Pixel coordinate grounding data
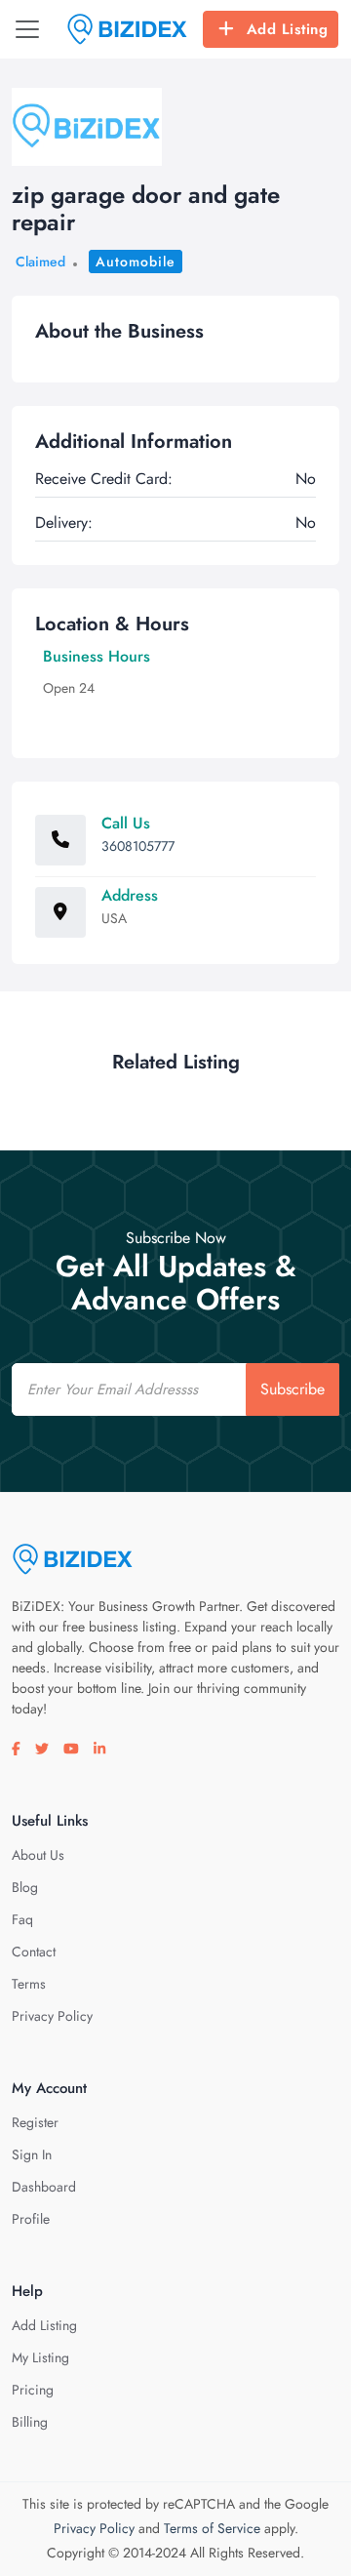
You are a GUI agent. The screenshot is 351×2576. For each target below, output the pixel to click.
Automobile (136, 261)
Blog (25, 1887)
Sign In (32, 2154)
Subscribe (292, 1389)
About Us (38, 1855)
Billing (30, 2422)
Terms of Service (212, 2528)
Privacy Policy (52, 2016)
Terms (29, 1983)
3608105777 (138, 846)
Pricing (33, 2389)
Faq (22, 1919)
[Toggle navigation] (27, 29)
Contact (34, 1951)
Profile (31, 2219)
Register (35, 2122)
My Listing (40, 2357)
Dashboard (44, 2186)
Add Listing (288, 29)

> What is needed
Set down the lines of the records above exactly, apart from the pictures.

> Expected answer
You are a GUI agent. The screenshot is 351×2576. For each target below, output the pixel to click.
Automobile (136, 261)
Blog (25, 1887)
Sign In (32, 2154)
Subscribe (292, 1389)
About Us (38, 1855)
Billing (30, 2422)
Terms of Service (212, 2528)
Privacy Policy (52, 2016)
Terms (29, 1983)
3608105777 (138, 846)
Pricing (33, 2389)
Faq (22, 1919)
[Toggle navigation] (27, 29)
Contact (34, 1951)
Profile (31, 2219)
Register (35, 2122)
My Listing (40, 2357)
Dashboard (44, 2186)
Add Listing (288, 29)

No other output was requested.